The cardiac sympathetic nervous system (SNS) regulates heart function during stress and enables the physiological postnatal hypertrophy. Whether ‘resting’ SNS activity modulates cardiomyocyte (CM) trophism in the adult is still unknown. Cardiac SNS dysfunction associates with pathophysiological conditions including cardiac hypertrophy and aging. This study aims to: i) investigate the role of resting SNS activity in the regulation of CM size and ii) test if the impairment in Sympathetic Terminal (ST)-target CM interaction contributes to the aging-related sympathetic neurodegeneration.Methods
We analyzed hearts from i) 3 mo. wt, ii) 24 mo. wt iii) 3 mo. SNS denervated, iv) 3 mo. MuRF1 KO and v) 3 mo. denervated MuRF1 KO mice. Cardiac SNS denervation was obtained by either 6-OH-DOPA or surgical left stellate ganglia ablation. Cardiac function was assessed by echocardiography. Cryosections underwent morphometric and immunofluorescence analyses. WB and quantitative RT-PCR were used to investigate markers of protein degradation and synthesis, as well as adrenergic signaling. In vivo delivery of NPY and noradrenaline (NE) by osmotic minipumps was performed in denervated mice.Results
In adult mice cardiac STs interact directly with CM membrane. The ST-CM distance increases in aged hearts, which showed a 60% decrease in sympathetic innervation, consistent with an aging-related SNS dysfunction. In aged as well as denervated hearts, characterized by partial and total denervation, respectively, we observed cardiac atrophy (8% and 14% decrease in HW/BW) and similarly reduced CM size. Denervated mice showed no alterations in ejection fraction. No signs of fibrosis or fetal gene reactivation were detected in denervated hearts.

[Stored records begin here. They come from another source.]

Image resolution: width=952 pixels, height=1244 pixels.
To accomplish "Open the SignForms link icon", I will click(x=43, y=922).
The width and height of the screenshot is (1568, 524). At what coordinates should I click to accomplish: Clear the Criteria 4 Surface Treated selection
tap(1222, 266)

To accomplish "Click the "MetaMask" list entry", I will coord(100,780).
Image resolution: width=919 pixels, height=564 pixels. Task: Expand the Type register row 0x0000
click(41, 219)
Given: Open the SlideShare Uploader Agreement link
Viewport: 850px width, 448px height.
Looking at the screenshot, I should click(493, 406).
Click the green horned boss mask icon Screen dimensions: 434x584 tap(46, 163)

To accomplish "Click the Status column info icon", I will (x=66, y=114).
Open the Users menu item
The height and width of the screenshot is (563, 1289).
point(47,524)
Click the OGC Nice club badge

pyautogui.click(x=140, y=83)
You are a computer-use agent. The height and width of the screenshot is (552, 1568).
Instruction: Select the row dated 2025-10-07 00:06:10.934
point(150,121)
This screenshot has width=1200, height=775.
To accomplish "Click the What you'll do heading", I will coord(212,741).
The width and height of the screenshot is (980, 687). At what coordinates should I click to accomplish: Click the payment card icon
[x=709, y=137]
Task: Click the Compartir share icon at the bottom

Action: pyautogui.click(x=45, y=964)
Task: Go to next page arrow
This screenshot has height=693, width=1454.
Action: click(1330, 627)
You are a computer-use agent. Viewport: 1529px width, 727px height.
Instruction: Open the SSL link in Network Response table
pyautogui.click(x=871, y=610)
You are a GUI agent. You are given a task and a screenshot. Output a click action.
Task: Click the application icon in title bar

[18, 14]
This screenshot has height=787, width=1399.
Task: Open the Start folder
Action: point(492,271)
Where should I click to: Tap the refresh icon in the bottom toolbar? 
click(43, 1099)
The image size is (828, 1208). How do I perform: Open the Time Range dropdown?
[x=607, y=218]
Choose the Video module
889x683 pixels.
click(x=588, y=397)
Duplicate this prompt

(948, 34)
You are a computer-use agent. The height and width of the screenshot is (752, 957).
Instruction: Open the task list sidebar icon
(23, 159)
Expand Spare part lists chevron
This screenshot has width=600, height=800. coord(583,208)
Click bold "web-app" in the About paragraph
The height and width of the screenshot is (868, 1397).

MuRF1 expression was increased 5-fold in denervated hearts compared to controls, without alterations in the autophagy markers (LC3, p62, beclin). WB analyses demonstrated decreased levels of Akt, S6 and ERK in denervated hearts, suggesting a decreased protein synthesis. Consistent with the role of the UPS system in determining denervation atrophy, MuRF-1 KO mice did not develop cardiac atrophy nor reduction in protein synthesis markers upon sympathectomy. NPY delivery, but not NE, rescued heart atrophy in denervated mice.Conclusions
The SNS is a previously unrecognized regulator of CM trophism, by a constitutive repression of the ubiquitin/proteasome protein degradation machinery, presumably through NPY. A SNS dysfunction occurs spontaneously during aging and affects regulation of CM size.